Designing healthcare facilities that respect and reflect indigenous cultures

30 July 2019

We are delighted to soon be hosting a healthcare forum with guest speaker Dr Timothy O’Rourke, a Senior Lecturer from the University of Queensland’s School of Architecture. Dr O’Rourke will share insights from his research into Aboriginal and Torres Strait Islander people’s perceptions and experience of different physical settings within hospitals and clinics.

 

Our practice is committed to promoting culturally sensitive design for healthcare facilities. Nowhere is this more evident than within our Cairns Office. Architect and Head of Far North Queensland (FNQ) operations, Paul Whittle, recalls his work on a healthcare facility in Bentinck Island, in the Gulf of Carpentaria: “We undertook a period of design consultation with local residents gathered under a tree”.

 

“Determining a suitable location for the building, that did not have cultural significance, maximising sea breezes, along with proximity to the runway, were all key considerations for the local people,” Paul explains.

 

For more than a decade, Paul has lived and worked in FNQ. “In my view, the most successful design outcomes take time,” he says. “For example, consultation may take a little longer than some mainland operators might expect.
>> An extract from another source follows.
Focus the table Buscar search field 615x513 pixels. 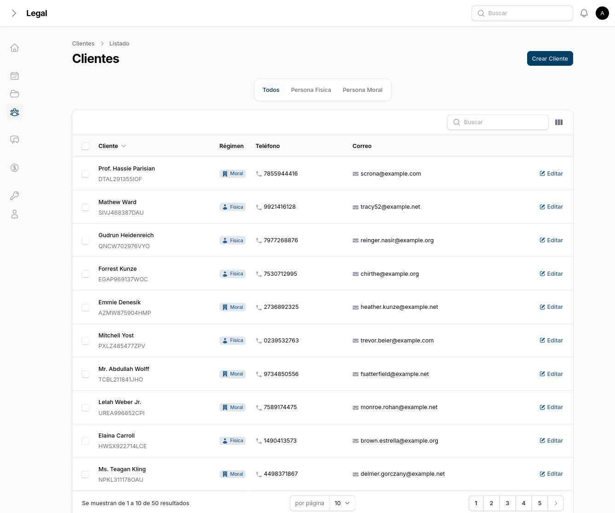(498, 122)
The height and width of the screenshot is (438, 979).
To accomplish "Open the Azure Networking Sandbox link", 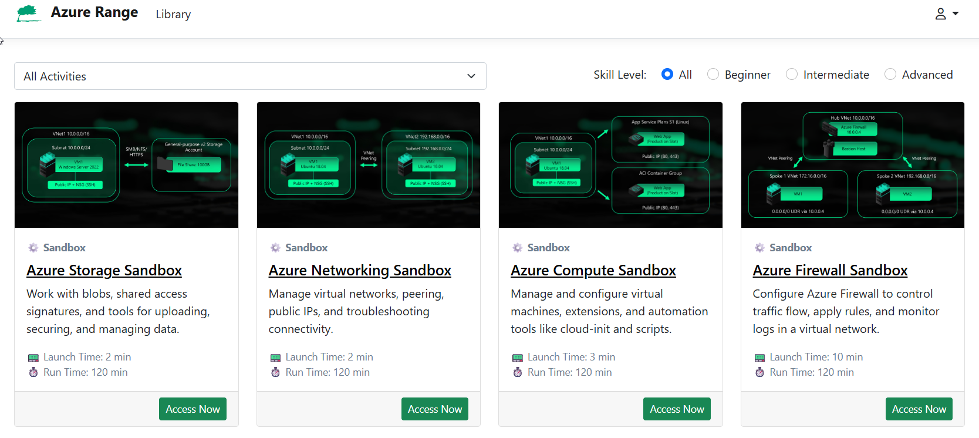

Locals prefer to deeply consider the approach, consult with each other, and then deliver their ideas and feedback in a well-considered manner.”

 

Back in Brisbane, Peddle Thorp’s Senior Executive (Interior Architecture) Caroline Yuen — who is facilitating the healthcare forum — appreciates Paul’s approach and flexibility. “As architects, there is always a danger of imposing a design on the land and on the people who inhabit that land,” Caroline says. “However, our goal is to take a step back, to listen to indigenous peoples and consult with them in a way that respects their particular ethos.”

 

Caroline’s design m.o is reflected in the way in which she has branded the forum — ‘beyond the brief’. In her words, the key lies in striking a balance between quantifiable design elements, such as compliance, spatial efficiencies and staffing requirements, and those more intangible or qualitative aspects of a design. “Yes, we want to tick the boxes on our deliverables but, in the case of medical and healthcare facilities, we also strive to invoke a feeling of comfort and ease for indigenous and non-indigenous patients, families and staff.”